Introducing a multidimensional poverty measure that captures both monetary deprivation but also the access to basic services reveals a world in which poverty is a more entrenched problem. As the report puts it, globally the share of poor according to a multidimensional definition that includes consumption, education, and access to basic infrastructure is approximately 50 percent higher than when relying solely on monetary poverty. One notable finding for Latin America is that the population that lacks adequate sanitation is several times higher than those who are monetarily poor. The rural poor are also particularly worse off in Latin America, reflecting low education and sanitation. The exercise of compiling these new estimates of multidimensional poverty also showed how few countries have data for estimating all dimensions of poverty. More and better welfare data remains in our collective to-do list.

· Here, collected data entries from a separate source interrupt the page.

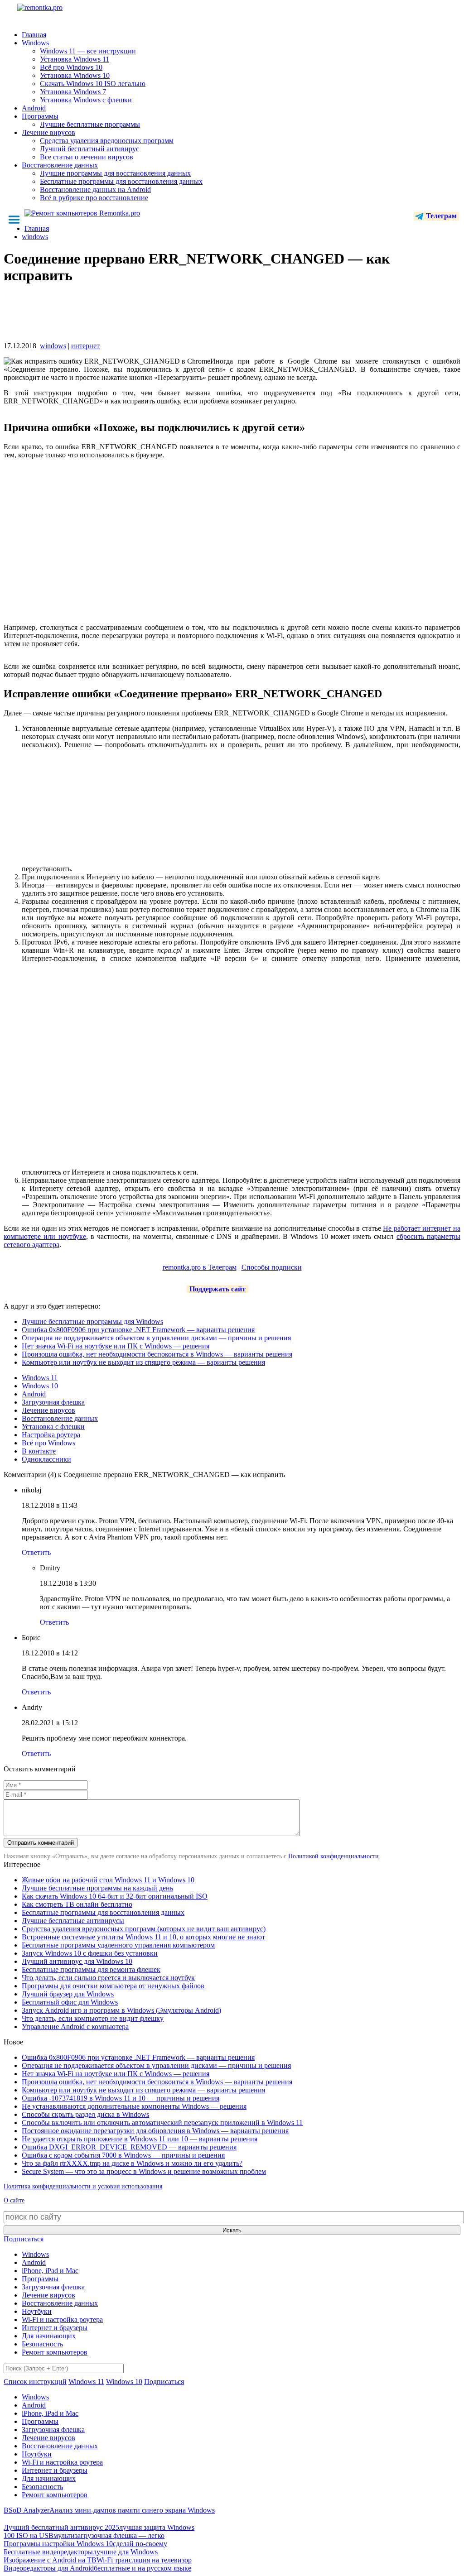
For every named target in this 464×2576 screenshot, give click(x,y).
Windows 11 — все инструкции (88, 51)
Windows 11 (40, 1378)
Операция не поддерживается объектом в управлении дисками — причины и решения (156, 1338)
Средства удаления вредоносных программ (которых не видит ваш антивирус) (144, 1929)
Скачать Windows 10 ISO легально (92, 83)
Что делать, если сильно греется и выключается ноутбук (108, 1977)
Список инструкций (35, 2381)
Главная (34, 34)
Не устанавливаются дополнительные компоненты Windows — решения (134, 2106)
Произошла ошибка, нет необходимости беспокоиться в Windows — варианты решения (157, 1354)
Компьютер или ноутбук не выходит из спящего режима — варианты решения (143, 1362)
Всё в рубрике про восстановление (94, 197)
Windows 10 (40, 1386)
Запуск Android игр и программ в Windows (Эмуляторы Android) (121, 2010)
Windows (35, 43)
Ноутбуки (37, 2311)
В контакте (39, 1451)
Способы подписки (272, 1267)
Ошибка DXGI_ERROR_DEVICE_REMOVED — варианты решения (129, 2147)
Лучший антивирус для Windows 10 (77, 1961)
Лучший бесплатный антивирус (89, 149)
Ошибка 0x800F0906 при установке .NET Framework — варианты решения (138, 1330)
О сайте (14, 2200)
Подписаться (24, 2239)
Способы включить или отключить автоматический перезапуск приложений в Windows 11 (162, 2122)
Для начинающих (49, 2336)
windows (53, 346)
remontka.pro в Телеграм (200, 1267)
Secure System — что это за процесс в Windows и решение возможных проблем (144, 2171)
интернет (85, 346)
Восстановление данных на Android (95, 189)
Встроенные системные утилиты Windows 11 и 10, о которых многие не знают (143, 1937)
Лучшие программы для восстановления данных (115, 173)
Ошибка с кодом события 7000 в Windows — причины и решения (123, 2155)
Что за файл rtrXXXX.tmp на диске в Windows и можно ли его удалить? (132, 2163)
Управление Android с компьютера (75, 2026)
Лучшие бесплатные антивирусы (73, 1920)
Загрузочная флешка (53, 1402)
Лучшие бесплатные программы (90, 124)
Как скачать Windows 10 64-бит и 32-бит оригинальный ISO (115, 1896)
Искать (232, 2230)
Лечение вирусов (48, 132)
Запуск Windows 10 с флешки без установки (90, 1953)
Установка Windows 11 (74, 59)
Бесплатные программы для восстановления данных (121, 181)
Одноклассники (46, 1459)
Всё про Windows (48, 1443)
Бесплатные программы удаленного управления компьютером (118, 1945)
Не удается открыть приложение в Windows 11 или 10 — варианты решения (139, 2139)
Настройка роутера (51, 1435)
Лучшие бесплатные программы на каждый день (97, 1888)
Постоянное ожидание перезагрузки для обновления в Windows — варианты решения (155, 2131)
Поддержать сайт (217, 1289)
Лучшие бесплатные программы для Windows (92, 1321)
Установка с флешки (53, 1426)
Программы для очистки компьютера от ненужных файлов (113, 1986)
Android (34, 108)
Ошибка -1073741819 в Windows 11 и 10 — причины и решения (120, 2098)
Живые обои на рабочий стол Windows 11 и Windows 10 (108, 1880)
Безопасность (42, 2344)
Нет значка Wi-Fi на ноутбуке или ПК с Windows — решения (115, 1346)
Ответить (36, 1552)
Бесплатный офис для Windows (70, 2002)
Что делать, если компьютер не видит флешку (93, 2018)
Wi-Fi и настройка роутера (62, 2319)
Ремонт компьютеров (54, 2352)
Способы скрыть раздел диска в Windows (85, 2114)
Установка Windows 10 (75, 75)
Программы (40, 116)
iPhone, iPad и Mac (50, 2270)
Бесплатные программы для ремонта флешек (91, 1969)
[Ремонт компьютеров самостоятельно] (60, 11)
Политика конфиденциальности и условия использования (83, 2186)
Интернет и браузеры (54, 2327)
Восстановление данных (60, 165)
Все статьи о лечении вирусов (86, 157)
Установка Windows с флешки (86, 100)
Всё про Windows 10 (71, 67)
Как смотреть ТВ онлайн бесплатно (77, 1904)
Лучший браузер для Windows (68, 1994)
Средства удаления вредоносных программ (107, 140)
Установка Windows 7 (73, 92)
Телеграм (440, 216)
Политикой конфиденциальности (333, 1856)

It is also worth clarifying what these measures are not. As it turns out there are often some basic misunderstandings about measuring poverty, and not just in the minds of a five-year-old. The rationale for these new poverty indicators is not about accounting for different price levels or consumption baskets. The cost of the same good ranges widely in different countries. What is a basic necessity in one country isn’t in another one. These facts matter for poverty measurement but they are already taken care of in the International Poverty Line. The use of purchasing power parities from the International Comparison Program takes care of price differentials. The use of a monetary standard like $1.90/day has the great advantage that it is not prescriptive about what items should be included in the basket of basic needs. Thus, simply put, neither price levels or different consumption baskets provide the reason for going beyond our standard monetary measures of poverty.
These measures are not about abandoning monetary measures of poverty. Income or consumption are essential for well-being as they capture how much food, clothing, shelter, and other necessities a family can purchase. In fact, the multidimensional poverty measure introduced in the report includes income among its dimensions to recognize the importance of monetary deprivations. After all, many essential goods and services are bought in the marketplace.
Measuring poverty in all its forms everywhere is not an easy thing. Over thirty years ago the late Tony Atkinson – an authority on poverty an inequality – wrote that we should recognize the “diversity of judgments affecting all aspects of measuring poverty” when setting about the task of coming up with poverty. No single measure is bound to satisfy all such diverse views – including my five-year-old daughter’s take on the importance of gummy bears and blankets as basic needs. It follows that if we are to end poverty in all its forms we can do much worse than having an array of complementary measures to better track progress towards our shared goal.